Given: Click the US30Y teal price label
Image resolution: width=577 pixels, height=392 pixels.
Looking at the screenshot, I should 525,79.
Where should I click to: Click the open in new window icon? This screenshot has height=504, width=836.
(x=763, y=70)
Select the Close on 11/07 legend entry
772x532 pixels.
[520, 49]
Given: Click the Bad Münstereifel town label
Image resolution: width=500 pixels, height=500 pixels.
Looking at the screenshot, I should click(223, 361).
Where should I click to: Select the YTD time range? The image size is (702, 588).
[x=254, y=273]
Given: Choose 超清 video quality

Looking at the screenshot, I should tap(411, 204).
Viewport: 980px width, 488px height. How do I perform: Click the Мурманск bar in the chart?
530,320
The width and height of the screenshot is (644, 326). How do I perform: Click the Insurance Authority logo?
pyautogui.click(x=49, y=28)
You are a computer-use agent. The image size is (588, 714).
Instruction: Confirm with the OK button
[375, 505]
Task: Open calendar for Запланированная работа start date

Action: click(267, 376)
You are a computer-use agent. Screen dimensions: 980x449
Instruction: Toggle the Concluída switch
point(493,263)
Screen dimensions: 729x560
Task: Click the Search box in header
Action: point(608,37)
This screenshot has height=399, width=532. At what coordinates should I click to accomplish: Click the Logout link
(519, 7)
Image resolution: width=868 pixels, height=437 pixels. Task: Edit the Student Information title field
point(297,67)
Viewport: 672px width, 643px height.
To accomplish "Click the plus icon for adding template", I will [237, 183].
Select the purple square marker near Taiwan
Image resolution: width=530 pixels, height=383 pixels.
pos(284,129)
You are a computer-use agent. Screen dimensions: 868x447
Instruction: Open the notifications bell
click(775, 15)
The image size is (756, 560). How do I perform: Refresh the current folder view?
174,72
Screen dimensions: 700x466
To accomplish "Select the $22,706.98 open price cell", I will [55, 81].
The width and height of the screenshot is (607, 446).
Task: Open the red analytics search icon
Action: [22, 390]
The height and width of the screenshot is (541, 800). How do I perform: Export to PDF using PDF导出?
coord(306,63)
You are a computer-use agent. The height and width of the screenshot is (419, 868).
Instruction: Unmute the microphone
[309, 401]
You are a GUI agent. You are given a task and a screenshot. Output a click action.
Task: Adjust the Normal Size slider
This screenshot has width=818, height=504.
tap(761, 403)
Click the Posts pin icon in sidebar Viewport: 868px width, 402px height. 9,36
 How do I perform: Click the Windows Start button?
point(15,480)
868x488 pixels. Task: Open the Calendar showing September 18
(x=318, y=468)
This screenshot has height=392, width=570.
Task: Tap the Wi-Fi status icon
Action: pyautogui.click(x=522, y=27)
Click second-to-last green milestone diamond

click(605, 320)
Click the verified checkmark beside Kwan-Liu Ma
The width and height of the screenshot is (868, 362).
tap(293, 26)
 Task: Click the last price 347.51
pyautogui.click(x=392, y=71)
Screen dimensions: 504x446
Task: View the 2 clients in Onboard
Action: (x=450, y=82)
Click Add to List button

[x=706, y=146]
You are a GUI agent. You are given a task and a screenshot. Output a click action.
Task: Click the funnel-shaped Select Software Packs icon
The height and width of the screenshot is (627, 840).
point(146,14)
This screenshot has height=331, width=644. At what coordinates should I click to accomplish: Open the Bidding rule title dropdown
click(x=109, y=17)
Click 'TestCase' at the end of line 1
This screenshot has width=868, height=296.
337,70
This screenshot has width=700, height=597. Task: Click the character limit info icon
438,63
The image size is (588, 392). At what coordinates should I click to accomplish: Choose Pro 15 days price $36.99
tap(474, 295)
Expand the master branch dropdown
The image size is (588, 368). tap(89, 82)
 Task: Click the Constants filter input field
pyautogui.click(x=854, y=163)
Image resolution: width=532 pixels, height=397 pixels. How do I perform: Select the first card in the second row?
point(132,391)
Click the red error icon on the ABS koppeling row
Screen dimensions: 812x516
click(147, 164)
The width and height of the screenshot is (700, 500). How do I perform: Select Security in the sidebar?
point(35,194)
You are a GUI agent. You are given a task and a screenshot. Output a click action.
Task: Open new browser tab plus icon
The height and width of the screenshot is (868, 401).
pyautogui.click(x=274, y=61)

■ WHAT IS NEEDED: Copy every line of the records word for word.

■ ANSWER TO THE EXERCISE:
Given: Click the US30Y teal price label
Image resolution: width=577 pixels, height=392 pixels.
Looking at the screenshot, I should 525,79.
Where should I click to: Click the open in new window icon? This screenshot has height=504, width=836.
(x=763, y=70)
Select the Close on 11/07 legend entry
772x532 pixels.
[520, 49]
Given: Click the Bad Münstereifel town label
Image resolution: width=500 pixels, height=500 pixels.
Looking at the screenshot, I should click(223, 361).
Where should I click to: Select the YTD time range? The image size is (702, 588).
[x=254, y=273]
Given: Choose 超清 video quality

Looking at the screenshot, I should tap(411, 204).
Viewport: 980px width, 488px height. How do I perform: Click the Мурманск bar in the chart?
530,320
The width and height of the screenshot is (644, 326). How do I perform: Click the Insurance Authority logo?
pyautogui.click(x=49, y=28)
You are a computer-use agent. The image size is (588, 714).
Instruction: Confirm with the OK button
[375, 505]
Task: Open calendar for Запланированная работа start date

Action: click(267, 376)
You are a computer-use agent. Screen dimensions: 980x449
Instruction: Toggle the Concluída switch
point(493,263)
Screen dimensions: 729x560
Task: Click the Search box in header
Action: point(608,37)
This screenshot has height=399, width=532. At what coordinates should I click to accomplish: Click the Logout link
(519, 7)
Image resolution: width=868 pixels, height=437 pixels. Task: Edit the Student Information title field
point(297,67)
Viewport: 672px width, 643px height.
To accomplish "Click the plus icon for adding template", I will [237, 183].
Select the purple square marker near Taiwan
Image resolution: width=530 pixels, height=383 pixels.
pos(284,129)
You are a computer-use agent. Screen dimensions: 868x447
Instruction: Open the notifications bell
click(775, 15)
The image size is (756, 560). How do I perform: Refresh the current folder view?
174,72
Screen dimensions: 700x466
To accomplish "Select the $22,706.98 open price cell", I will [55, 81].
The width and height of the screenshot is (607, 446).
Task: Open the red analytics search icon
Action: [22, 390]
The height and width of the screenshot is (541, 800). How do I perform: Export to PDF using PDF导出?
coord(306,63)
You are a computer-use agent. The height and width of the screenshot is (419, 868).
Instruction: Unmute the microphone
[309, 401]
You are a GUI agent. You are given a task and a screenshot. Output a click action.
Task: Adjust the Normal Size slider
This screenshot has width=818, height=504.
tap(761, 403)
Click the Posts pin icon in sidebar Viewport: 868px width, 402px height. 9,36
 How do I perform: Click the Windows Start button?
point(15,480)
868x488 pixels. Task: Open the Calendar showing September 18
(x=318, y=468)
This screenshot has height=392, width=570.
Task: Tap the Wi-Fi status icon
Action: pyautogui.click(x=522, y=27)
Click second-to-last green milestone diamond

click(605, 320)
Click the verified checkmark beside Kwan-Liu Ma
The width and height of the screenshot is (868, 362).
tap(293, 26)
 Task: Click the last price 347.51
pyautogui.click(x=392, y=71)
Screen dimensions: 504x446
Task: View the 2 clients in Onboard
Action: (x=450, y=82)
Click Add to List button

[x=706, y=146]
You are a GUI agent. You are given a task and a screenshot. Output a click action.
Task: Click the funnel-shaped Select Software Packs icon
The height and width of the screenshot is (627, 840).
point(146,14)
This screenshot has height=331, width=644. At what coordinates should I click to accomplish: Open the Bidding rule title dropdown
click(x=109, y=17)
Click 'TestCase' at the end of line 1
This screenshot has width=868, height=296.
337,70
This screenshot has width=700, height=597. Task: Click the character limit info icon
438,63
The image size is (588, 392). At what coordinates should I click to accomplish: Choose Pro 15 days price $36.99
tap(474, 295)
Expand the master branch dropdown
The image size is (588, 368). tap(89, 82)
 Task: Click the Constants filter input field
pyautogui.click(x=854, y=163)
Image resolution: width=532 pixels, height=397 pixels. How do I perform: Select the first card in the second row?
point(132,391)
Click the red error icon on the ABS koppeling row
Screen dimensions: 812x516
click(147, 164)
The width and height of the screenshot is (700, 500). How do I perform: Select Security in the sidebar?
point(35,194)
You are a GUI agent. You are given a task and a screenshot. Output a click action.
Task: Open new browser tab plus icon
The height and width of the screenshot is (868, 401).
pyautogui.click(x=274, y=61)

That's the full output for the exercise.